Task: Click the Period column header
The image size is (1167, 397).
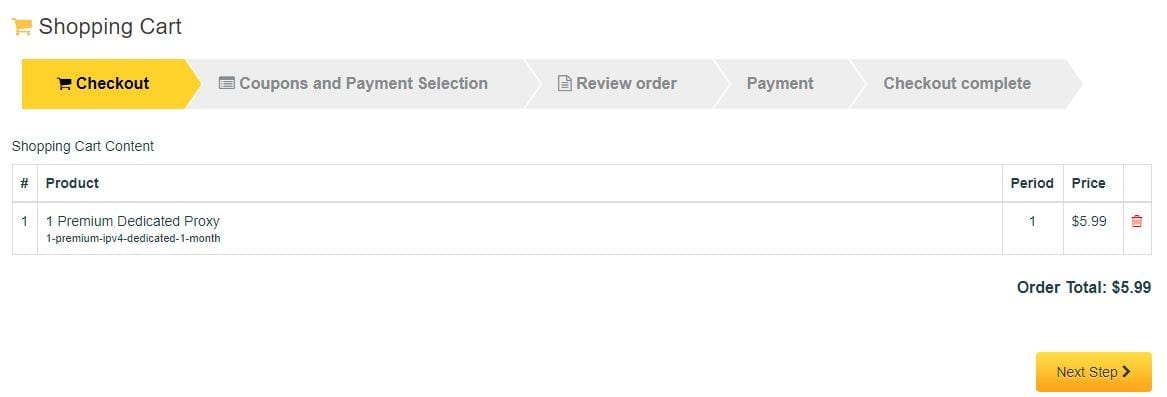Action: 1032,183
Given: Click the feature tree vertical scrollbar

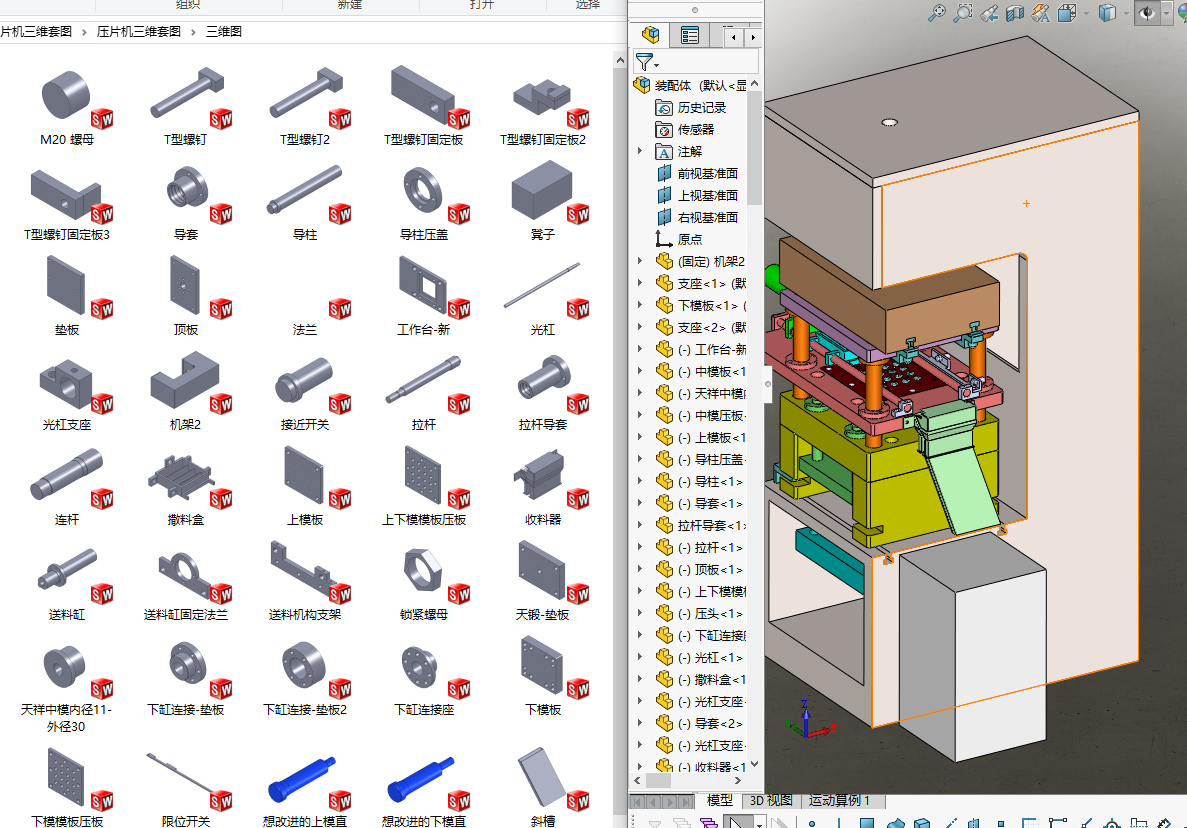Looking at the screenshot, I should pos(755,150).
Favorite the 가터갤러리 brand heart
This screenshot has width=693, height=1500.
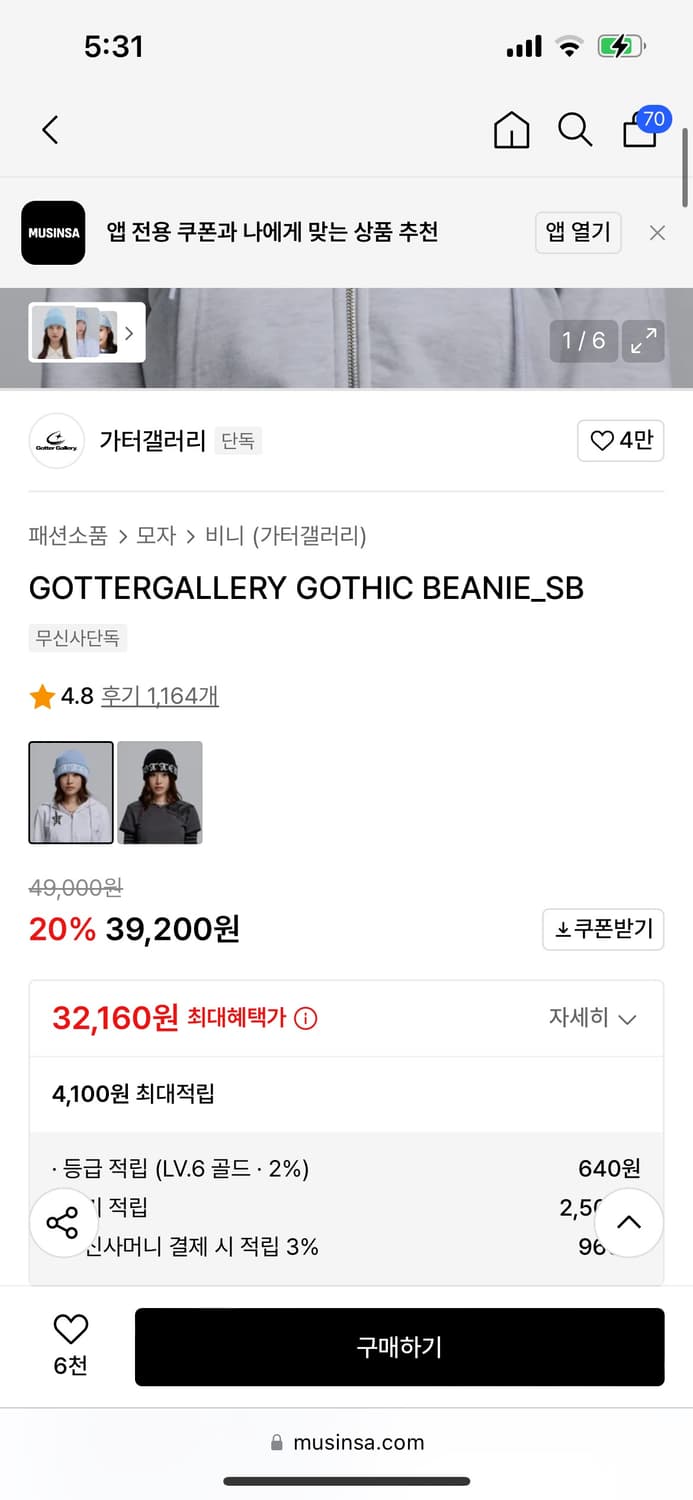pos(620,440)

================================

• TASK DETAILS:
Each entry, word for word, belongs in your answer; each picture does not.

• ANSWER TO THE EXERCISE:
Task: Click the Period column header
The image size is (1167, 397).
Action: 1032,183
Given: Click the feature tree vertical scrollbar

Looking at the screenshot, I should pos(755,150).
Favorite the 가터갤러리 brand heart
This screenshot has width=693, height=1500.
pos(620,440)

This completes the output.